羽生総合病院 独自プログラムで接遇研修 患者さんからクレーム減少し病院が明るく

徳洲新聞2026年(令和8年)1/13火曜日 NO.1525より
詳細は「徳洲新聞ニュースダイジェスト」をご覧ください。

羽生総合病院(埼玉県)は接遇研修に力を入れている。座学での集合研修に加え、外部調査員によるマンツーマンの実地研修を行っているのが特徴で、最終的に行動変容を引き起こすことが目的だ。2024年に事務職員(第1・2期)を対象にスタートし、25年8~12月には第3期として看護師を対象に実施。なぜ接遇向上に注力するのか、その背景にある理念や行動変容を促す独自の研修プログラムを紹介する。

外部調査員がマンツーマンで現場モニタリング

2回にわたる実地研修が終わった後に集合研修で総括

羽生病院が推進する接遇研修は、表面的なマナー講習ではなく、組織文化を変革するための取り組みだ。髙橋暁行院長は、同研修の原点を創設者である徳田虎雄・名誉理事長の「直言」にあると明かす。

「院長就任後、あらためて読み込んだ『直言』に繰り返し登場する『接遇』、『教育』、『しつけ』という言葉が、接遇教育を本格化させる決意を促しました」と述懐。さらに「患者さんに寄り添うという基本姿勢を実現するには、接遇こそが基本」と言うように、同研修について、人を思いやる心を育む人間教育の一環として位置付けている。
· · ·
# 課題 1:
接遇研修の記事のうち、「外部調査員がマンツーマンで現場モニタリング」を含む箇所から書き始め、「の一環として位置付けている。」の後で止めて、一字も変えずに写し取ってください。
# 課題 2:
接遇研修の記事について、次の問いに答えよ。
(a) この研修が最終的に目指しているのは何か。
(b) 第3期はどの職種を対象に実施されたか。
(c) 髙橋暁行院長は、研修の原点が何にあると明かしているか。
# 課題 3:
接遇研修の記事を、最後の文の後から書き進めよ。

# データセット:
· · ·
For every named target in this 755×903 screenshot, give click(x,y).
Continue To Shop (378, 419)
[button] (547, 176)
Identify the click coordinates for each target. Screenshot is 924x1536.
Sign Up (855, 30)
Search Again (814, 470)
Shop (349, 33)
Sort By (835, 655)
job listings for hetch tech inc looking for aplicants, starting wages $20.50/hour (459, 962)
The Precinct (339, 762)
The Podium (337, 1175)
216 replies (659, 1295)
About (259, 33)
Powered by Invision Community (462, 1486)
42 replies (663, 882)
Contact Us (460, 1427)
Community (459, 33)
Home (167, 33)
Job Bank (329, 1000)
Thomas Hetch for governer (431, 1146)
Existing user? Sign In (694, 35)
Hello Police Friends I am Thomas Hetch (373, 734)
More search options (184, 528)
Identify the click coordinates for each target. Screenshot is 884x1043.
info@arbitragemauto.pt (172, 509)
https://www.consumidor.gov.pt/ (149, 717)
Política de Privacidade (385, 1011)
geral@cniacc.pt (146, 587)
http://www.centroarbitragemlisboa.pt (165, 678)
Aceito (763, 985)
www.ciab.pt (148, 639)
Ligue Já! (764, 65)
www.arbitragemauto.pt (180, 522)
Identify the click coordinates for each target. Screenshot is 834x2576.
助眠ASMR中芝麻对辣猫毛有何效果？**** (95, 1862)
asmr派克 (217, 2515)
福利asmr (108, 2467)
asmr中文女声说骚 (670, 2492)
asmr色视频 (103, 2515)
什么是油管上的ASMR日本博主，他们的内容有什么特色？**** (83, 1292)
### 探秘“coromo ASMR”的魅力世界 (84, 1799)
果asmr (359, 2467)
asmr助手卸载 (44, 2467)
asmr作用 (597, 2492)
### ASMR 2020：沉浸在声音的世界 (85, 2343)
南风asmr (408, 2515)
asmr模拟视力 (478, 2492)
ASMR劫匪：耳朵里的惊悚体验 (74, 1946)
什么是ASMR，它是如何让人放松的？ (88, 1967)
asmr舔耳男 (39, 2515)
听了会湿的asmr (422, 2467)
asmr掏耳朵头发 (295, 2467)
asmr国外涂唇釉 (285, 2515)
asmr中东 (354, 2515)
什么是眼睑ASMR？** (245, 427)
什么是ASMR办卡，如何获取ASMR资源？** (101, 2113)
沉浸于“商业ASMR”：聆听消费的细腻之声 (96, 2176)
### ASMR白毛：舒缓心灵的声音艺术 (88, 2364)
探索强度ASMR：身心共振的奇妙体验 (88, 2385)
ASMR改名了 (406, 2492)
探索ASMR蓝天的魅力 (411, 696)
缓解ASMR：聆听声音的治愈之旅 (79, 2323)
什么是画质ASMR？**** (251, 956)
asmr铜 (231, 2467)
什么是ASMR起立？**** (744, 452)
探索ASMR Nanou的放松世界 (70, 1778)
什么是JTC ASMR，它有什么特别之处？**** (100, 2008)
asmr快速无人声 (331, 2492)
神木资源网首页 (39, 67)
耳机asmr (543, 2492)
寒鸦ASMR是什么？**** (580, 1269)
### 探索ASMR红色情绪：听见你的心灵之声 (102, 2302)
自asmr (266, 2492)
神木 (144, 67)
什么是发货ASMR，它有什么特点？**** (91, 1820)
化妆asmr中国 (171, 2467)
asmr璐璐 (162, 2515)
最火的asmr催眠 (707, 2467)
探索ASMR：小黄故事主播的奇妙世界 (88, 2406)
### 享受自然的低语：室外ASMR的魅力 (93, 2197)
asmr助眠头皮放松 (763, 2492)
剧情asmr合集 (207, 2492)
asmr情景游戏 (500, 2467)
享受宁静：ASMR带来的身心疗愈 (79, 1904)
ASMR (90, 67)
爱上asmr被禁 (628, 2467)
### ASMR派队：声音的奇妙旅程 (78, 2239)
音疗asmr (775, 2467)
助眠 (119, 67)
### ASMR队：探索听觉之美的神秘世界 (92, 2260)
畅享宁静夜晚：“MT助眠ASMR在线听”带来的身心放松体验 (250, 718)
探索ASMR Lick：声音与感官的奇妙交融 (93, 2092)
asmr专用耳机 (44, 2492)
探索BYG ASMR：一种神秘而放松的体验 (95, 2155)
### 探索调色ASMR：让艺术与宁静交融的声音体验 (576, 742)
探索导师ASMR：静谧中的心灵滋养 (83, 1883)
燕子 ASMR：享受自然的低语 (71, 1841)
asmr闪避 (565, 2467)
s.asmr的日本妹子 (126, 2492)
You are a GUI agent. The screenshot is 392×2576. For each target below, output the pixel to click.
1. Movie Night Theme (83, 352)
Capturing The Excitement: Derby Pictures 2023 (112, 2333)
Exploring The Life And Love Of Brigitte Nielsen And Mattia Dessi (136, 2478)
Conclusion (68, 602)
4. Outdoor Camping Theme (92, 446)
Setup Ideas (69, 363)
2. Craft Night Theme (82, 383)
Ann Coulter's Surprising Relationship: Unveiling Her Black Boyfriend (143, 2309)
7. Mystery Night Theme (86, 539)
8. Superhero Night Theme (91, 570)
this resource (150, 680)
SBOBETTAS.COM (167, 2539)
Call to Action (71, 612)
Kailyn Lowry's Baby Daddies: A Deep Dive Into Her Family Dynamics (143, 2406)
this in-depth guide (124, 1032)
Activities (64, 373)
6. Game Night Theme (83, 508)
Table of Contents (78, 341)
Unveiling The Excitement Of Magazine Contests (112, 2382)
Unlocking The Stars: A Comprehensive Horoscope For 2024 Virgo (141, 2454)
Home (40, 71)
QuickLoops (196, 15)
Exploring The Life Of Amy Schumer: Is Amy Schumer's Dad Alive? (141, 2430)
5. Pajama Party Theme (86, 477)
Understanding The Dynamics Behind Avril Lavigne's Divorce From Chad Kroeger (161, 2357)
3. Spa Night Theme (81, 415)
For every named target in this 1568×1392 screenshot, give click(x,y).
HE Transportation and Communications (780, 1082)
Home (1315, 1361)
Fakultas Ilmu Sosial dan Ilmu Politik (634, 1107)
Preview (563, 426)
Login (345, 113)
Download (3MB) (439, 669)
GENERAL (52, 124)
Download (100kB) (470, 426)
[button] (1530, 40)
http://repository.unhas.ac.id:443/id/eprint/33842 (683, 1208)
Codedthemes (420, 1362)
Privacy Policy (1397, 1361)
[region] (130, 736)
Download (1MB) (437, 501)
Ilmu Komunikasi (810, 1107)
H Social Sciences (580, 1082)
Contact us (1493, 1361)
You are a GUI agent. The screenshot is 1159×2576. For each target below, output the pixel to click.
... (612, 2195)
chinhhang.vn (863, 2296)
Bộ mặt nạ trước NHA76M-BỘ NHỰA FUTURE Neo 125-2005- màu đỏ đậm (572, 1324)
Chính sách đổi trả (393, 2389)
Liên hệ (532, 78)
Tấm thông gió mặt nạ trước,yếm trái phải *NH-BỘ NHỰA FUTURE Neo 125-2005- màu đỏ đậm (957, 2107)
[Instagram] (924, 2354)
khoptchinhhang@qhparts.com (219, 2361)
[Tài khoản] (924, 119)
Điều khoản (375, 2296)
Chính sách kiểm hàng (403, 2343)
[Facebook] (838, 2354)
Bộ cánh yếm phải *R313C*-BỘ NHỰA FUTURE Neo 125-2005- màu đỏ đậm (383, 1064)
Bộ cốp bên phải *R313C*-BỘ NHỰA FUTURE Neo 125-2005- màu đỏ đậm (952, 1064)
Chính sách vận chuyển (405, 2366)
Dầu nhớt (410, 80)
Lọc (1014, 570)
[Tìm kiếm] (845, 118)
· · ·
# 解答 1:
外部調査員がマンツーマンで現場モニタリング

2回にわたる実地研修が終わった後に集合研修で総括

羽生病院が推進する接遇研修は、表面的なマナー講習ではなく、組織文化を変革するための取り組みだ。髙橋暁行院長は、同研修の原点を創設者である徳田虎雄・名誉理事長の「直言」にあると明かす。

「院長就任後、あらためて読み込んだ『直言』に繰り返し登場する『接遇』、『教育』、『しつけ』という言葉が、接遇教育を本格化させる決意を促しました」と述懐。さらに「患者さんに寄り添うという基本姿勢を実現するには、接遇こそが基本」と言うように、同研修について、人を思いやる心を育む人間教育の一環として位置付けている。

# 解答 2:
(a) 行動変容を引き起こすこと。
(b) 看護師。
(c) 創設者である徳田虎雄・名誉理事長の「直言」。

# 解答 3:
研修プログラムでは、基礎的な知識を学ぶ「集合研修」の後、「実地研修」を2回実施、最後に集合研修で総括する。とくに重視しているのが実地研修で、これは外部調査員が一人ひとりの受講者に寄り添い、マンツーマンで現場モニタリングしながら、接遇能力の評価と現場課題の洗い出しを行う。

「接遇研修は人を思いやる心を育む人間教育の一環」と髙橋院長

「実地研修では『いいところを伸ばす』ことを主眼に置く」と佐藤・看護部長

佐藤あけみ看護部長は「実地研修では、欠点の指摘ではなく、『いいところを伸ばす』ことを主眼に置いています。肯定的なフィードバックを受けることで、行動変容につながりやすくなり、質の高い接遇を『当たり前の風土』にできるようになります」と意図を説明する。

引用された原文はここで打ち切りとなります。